MyMeds and MedManager Print E-mail

MyMeds and MedManager: Tools for Patient Safety and Convenience

 

MyMeds: A Tool for Patients    

MyMeds is a tool within MyHealthArchive which encourages you to document and manage your medication information, including over-the-counter prescriptions and prescription medications, seamlessly through outpatient visits, emergency room visits, hospitalizations, and other major medical events.

 

MyMeds can be accessed from anywhere the Internet can be accessed,  at any time by you and your physicians and healthcare providers. Patients can make their MyMeds information available to physicians who may need to have access to the list of medications their patients are taking at any point in their care.

The ability to access information about medications can prevent potential drug interactions and prescribing errors.  

 

As active medications are discontinued, MyMeds automatically moves inactive medications to historical medications, so that it is easy to keep track of all active prescriptions by indication and prescriber.

As desired, MyMeds can notify your doctor and in appropriate circumstances, hospitals, of updates in the list. This is particularly helpful if you see multiple physicians in different outpatient clinics.  

The list of medications from MyMeds can be printed, faxed, emailed, or directly interfaced into computerized physician order entry systems.

This facilitated transmission may be especially helpful in avoiding costly mistakes in transcription from one list of medications to another.

Additionally, MyHealthArchive can be accessed if a healthcare provider needs to obtain further information about a patient’s medical history from other treating physicians involved in the patient’s care. 

   

MedManager: A Tool for Physicians and Healthcare Providers.     

MedManager was specifically created as a means to communicate medication information to improve medication safety and communication between patients and healthcare providers across the continuum of care. MedManager is thus a unique medication reconciliation tool.

 

MedManager facilitates more accurate, timely and efficient medication prescribing processes involving physician and healthcare provider medication order entry and medication reconciliation at any transition point, such as at the time of hospital admission or discharge.  MedManager was exclusively designed to provide seamless data capture and transfer between MyMeds and a hospital's medication ordering system in order to reduce the risk for medication errors arising at various transition points in the continuum of care. MedManager can be customized to a variety of medication order systems.    We know from many studies that have evaluated medication safety that miscommunication between nurses, physicians and pharmacists can occur during any part of the medication administration process.  

Eliminating the potential for human error is crucial. It is estimated that of all medication errors 39% to 49% occur at the time of the physician ordering process, 11%-12% occur in the medication transcription process, 11%-14% occur in the medication dispensing process, and 26%-38% occur in the medication administration process. 

Common errors in the physician ordering process include omissions of important medications and unintended changes in regimen. The interface between MedManager and MyMeds reduces the risk for human error at the most critical transition point: the time of hospital  admission where there must be a reliable mechanism to accurately reconcile patients’ medications.

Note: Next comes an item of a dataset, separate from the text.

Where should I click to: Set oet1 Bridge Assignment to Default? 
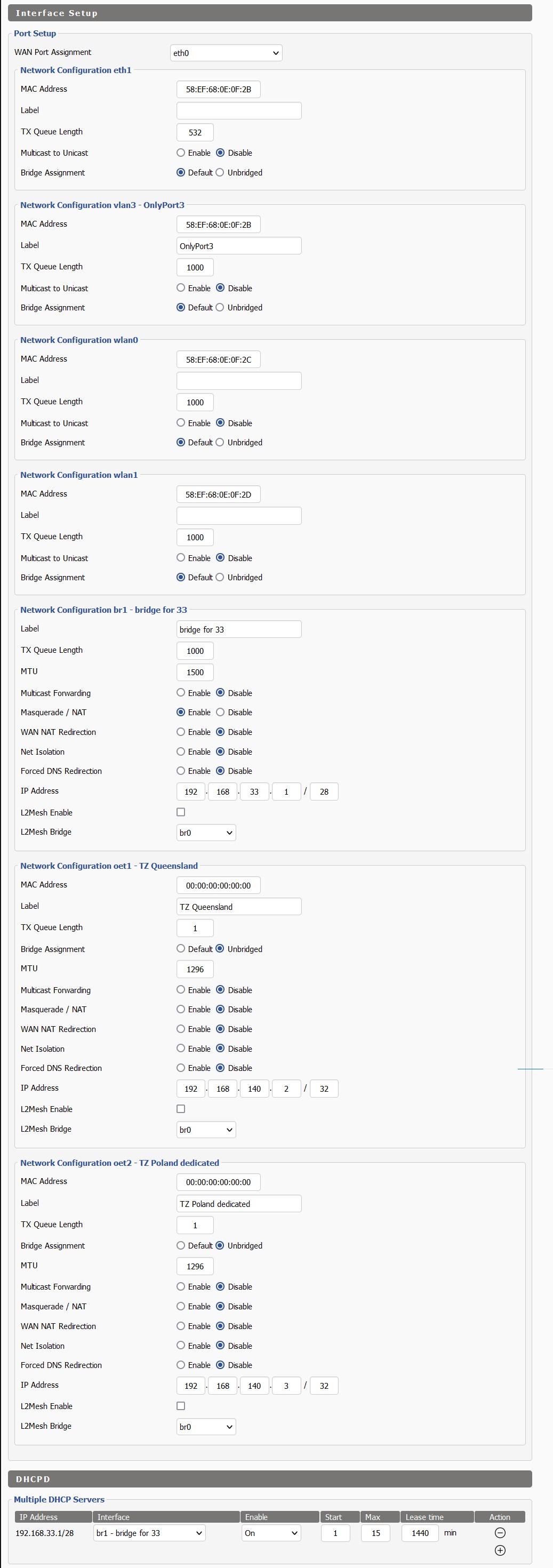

The seamless interface between MedManager and MyMeds enables physicians and healthcare providers to review active and historical medications, dosage, and indications for prescription accurately and timely.

MedManager helps to significantly reduce the concern for medication errors because there is now a reliable way to interface medications.  

For hospitals that implement MedManager, the result is improved accuracy of medication reconciliation, reduction in delays in obtaining credible information about patient’s medication histories, reduction in risk for adverse events, and overall improved efficiency and effectiveness of the medication reconciliation process. 1 Source: Reducing and Preventing Adverse Drug Events to Reduce Hospital Costs. Research in Action, Issue 1. AHRQ Publication Number 01-0020, March 2001. Agency for Healthcare Research and Quality, Rockville, Maryland, USA.